Task brief:
Substitute "Display size" for "Screen dimensions" in the data, from the first line up to and including the line with "click(710, 63)", and give those lines again with nothing else changed.

:: Records shown ::

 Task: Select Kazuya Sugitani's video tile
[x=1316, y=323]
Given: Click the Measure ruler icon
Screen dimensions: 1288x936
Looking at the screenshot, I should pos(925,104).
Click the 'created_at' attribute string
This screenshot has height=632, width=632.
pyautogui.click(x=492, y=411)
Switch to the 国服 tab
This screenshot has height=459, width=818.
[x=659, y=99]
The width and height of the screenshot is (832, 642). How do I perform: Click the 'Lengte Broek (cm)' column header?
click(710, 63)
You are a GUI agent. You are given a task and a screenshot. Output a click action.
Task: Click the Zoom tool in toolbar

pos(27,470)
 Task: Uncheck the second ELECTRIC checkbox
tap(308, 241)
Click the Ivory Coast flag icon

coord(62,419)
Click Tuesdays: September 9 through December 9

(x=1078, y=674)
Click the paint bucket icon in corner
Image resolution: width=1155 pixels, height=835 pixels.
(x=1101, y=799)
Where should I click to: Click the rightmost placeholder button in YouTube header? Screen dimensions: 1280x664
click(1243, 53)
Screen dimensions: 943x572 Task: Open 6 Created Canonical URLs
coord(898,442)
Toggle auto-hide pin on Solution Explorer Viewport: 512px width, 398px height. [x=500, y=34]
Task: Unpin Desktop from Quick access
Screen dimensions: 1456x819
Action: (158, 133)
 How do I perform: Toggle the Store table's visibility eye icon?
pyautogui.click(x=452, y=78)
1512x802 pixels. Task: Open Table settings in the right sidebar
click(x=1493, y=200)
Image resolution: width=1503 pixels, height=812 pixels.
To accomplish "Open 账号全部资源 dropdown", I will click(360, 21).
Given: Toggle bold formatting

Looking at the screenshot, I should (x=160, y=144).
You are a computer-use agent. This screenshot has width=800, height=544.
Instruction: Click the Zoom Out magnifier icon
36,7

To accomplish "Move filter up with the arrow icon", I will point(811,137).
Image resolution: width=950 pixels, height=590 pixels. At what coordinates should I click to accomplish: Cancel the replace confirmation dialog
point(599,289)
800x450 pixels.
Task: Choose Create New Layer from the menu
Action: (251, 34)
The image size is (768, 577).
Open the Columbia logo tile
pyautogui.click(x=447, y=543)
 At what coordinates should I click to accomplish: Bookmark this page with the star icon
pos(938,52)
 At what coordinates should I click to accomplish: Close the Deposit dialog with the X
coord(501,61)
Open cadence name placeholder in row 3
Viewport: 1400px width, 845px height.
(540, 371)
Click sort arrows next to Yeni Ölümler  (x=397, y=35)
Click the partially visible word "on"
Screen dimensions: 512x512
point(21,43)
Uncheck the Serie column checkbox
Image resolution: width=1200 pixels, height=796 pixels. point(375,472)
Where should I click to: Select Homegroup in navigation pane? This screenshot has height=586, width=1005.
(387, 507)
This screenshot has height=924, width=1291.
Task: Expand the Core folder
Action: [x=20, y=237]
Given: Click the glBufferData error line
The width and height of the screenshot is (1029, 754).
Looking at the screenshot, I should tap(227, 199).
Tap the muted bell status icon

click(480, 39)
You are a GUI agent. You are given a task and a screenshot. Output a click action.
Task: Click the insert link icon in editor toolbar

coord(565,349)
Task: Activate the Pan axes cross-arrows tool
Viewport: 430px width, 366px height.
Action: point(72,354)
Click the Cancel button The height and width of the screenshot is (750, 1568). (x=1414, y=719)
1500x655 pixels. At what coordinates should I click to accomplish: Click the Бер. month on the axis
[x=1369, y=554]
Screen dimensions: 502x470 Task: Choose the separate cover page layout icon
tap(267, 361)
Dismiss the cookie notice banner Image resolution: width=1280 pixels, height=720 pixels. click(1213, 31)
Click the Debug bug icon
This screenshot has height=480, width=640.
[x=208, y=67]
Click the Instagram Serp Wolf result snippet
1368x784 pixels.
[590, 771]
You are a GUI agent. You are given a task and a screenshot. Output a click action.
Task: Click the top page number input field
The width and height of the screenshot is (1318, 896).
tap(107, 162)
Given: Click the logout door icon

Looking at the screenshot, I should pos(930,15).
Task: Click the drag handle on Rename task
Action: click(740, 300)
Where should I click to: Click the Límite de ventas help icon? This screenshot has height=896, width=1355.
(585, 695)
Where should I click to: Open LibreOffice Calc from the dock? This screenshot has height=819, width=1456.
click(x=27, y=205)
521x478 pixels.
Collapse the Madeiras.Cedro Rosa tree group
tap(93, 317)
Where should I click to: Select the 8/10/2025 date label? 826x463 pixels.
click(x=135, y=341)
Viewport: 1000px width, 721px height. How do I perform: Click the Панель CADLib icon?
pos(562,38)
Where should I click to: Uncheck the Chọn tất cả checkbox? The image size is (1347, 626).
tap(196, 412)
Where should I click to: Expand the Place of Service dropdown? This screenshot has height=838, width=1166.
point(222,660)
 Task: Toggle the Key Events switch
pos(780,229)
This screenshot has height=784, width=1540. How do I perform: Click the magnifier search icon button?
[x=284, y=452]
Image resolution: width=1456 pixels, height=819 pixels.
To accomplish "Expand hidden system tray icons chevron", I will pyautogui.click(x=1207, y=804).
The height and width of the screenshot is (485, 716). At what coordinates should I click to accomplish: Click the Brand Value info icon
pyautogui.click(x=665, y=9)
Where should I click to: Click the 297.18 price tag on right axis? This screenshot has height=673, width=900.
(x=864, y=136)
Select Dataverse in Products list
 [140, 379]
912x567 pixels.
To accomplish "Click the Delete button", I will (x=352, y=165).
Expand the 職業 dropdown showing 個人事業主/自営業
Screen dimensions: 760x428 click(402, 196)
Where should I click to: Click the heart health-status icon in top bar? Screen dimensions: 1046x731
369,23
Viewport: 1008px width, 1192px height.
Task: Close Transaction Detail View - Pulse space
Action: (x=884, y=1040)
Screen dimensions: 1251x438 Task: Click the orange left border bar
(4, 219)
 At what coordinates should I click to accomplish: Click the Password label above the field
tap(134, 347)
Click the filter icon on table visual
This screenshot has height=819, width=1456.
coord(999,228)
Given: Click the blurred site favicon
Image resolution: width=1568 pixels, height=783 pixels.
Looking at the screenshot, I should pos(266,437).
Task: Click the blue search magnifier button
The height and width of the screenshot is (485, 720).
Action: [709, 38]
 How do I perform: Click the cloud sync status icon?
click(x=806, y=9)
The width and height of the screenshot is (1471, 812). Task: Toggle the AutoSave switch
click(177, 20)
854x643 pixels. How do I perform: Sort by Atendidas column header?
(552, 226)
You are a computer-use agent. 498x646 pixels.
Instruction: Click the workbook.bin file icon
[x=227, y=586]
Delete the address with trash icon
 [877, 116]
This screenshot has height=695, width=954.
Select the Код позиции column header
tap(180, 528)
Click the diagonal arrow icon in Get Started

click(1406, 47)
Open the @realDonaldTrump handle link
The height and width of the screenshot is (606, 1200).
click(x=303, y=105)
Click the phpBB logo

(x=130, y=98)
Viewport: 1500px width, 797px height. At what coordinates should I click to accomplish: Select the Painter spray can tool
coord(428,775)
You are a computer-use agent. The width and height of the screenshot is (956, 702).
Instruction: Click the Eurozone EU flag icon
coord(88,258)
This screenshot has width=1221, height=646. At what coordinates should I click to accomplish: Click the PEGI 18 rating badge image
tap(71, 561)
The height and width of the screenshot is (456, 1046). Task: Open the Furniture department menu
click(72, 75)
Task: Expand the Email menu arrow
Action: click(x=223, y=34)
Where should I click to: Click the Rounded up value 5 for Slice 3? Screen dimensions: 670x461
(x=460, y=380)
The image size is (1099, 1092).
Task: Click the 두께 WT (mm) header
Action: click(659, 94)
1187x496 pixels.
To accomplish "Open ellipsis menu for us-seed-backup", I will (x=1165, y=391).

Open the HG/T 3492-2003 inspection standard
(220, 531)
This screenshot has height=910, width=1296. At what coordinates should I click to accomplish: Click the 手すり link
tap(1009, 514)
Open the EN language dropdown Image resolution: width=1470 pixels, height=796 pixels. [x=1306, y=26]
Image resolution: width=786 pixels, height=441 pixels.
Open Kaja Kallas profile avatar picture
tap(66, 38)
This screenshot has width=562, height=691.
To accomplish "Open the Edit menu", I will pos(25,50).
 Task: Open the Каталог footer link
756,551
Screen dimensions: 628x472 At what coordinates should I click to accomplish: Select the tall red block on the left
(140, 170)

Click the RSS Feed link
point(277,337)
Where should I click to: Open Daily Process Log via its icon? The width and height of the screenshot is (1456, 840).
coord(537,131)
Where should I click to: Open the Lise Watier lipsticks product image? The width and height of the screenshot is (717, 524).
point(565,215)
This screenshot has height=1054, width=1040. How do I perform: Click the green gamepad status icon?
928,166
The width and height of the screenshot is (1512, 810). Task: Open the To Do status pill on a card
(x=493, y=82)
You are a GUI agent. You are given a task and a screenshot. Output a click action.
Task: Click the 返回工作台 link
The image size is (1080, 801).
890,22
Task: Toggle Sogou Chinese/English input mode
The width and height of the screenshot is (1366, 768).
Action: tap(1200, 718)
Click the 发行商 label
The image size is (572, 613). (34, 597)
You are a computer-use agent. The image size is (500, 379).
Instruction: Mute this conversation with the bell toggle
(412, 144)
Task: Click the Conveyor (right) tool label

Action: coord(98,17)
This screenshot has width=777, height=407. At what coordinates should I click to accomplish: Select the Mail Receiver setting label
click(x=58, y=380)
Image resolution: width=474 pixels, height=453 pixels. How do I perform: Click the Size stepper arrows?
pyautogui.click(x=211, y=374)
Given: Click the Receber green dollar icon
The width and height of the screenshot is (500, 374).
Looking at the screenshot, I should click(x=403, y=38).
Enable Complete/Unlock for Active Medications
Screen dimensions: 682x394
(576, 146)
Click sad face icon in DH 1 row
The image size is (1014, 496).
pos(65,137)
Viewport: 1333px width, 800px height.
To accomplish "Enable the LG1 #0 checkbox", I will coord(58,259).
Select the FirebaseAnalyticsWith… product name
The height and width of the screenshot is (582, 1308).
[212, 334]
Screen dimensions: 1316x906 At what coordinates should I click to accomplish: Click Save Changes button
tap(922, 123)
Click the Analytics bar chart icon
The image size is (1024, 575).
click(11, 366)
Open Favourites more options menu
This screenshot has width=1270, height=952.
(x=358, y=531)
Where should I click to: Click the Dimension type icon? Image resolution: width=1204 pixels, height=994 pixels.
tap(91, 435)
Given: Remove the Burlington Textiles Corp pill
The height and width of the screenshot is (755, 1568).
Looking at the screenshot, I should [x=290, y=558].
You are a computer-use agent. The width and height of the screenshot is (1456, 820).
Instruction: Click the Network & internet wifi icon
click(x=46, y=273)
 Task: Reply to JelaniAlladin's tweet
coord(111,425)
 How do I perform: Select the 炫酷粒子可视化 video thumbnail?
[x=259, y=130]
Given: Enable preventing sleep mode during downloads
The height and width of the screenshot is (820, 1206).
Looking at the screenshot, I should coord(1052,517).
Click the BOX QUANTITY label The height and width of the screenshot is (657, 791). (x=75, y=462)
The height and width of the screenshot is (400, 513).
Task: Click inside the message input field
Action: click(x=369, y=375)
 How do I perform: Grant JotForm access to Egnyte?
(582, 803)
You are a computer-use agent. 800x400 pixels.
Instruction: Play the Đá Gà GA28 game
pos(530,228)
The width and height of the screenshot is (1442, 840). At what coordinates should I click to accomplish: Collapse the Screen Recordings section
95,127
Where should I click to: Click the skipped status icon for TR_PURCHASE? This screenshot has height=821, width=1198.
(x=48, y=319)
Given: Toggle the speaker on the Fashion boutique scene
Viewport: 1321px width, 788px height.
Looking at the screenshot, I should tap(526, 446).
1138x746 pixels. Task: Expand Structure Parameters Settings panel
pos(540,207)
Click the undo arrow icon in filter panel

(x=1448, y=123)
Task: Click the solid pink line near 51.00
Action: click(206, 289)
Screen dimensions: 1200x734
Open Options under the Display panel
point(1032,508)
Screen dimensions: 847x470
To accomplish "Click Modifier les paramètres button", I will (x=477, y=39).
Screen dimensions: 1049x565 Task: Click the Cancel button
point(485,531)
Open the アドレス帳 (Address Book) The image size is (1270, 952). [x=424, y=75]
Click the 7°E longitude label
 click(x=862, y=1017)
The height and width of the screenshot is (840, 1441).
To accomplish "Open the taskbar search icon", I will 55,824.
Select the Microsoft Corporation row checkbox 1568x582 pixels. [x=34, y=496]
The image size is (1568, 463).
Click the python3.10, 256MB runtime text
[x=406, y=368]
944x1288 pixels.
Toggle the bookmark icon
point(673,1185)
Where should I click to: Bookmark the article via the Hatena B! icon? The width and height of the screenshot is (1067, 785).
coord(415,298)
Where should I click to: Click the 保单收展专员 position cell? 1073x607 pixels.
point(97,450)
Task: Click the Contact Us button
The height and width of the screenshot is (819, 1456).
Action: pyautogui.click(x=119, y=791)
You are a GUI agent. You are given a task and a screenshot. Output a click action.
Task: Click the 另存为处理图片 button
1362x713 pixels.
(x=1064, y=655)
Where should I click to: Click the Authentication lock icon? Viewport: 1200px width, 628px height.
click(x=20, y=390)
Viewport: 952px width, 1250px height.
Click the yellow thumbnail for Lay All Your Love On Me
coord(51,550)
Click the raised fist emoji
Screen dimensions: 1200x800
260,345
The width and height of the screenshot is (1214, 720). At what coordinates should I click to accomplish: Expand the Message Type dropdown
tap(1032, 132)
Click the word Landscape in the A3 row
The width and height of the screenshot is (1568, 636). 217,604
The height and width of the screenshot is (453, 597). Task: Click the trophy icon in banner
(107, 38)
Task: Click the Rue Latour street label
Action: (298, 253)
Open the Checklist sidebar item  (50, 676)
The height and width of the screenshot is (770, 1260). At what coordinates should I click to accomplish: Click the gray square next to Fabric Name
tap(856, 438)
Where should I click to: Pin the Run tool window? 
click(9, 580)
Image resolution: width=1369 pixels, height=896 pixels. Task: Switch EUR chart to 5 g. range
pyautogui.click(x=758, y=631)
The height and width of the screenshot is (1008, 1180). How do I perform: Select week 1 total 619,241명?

:::

Reply:
 Task: Select Kazuya Sugitani's video tile
[x=1316, y=323]
Given: Click the Measure ruler icon
Display size: 1288x936
Looking at the screenshot, I should pos(925,104).
Click the 'created_at' attribute string
This screenshot has height=632, width=632.
pyautogui.click(x=492, y=411)
Switch to the 国服 tab
This screenshot has height=459, width=818.
[x=659, y=99]
The width and height of the screenshot is (832, 642). How do I perform: Click the 'Lengte Broek (cm)' column header?
click(710, 63)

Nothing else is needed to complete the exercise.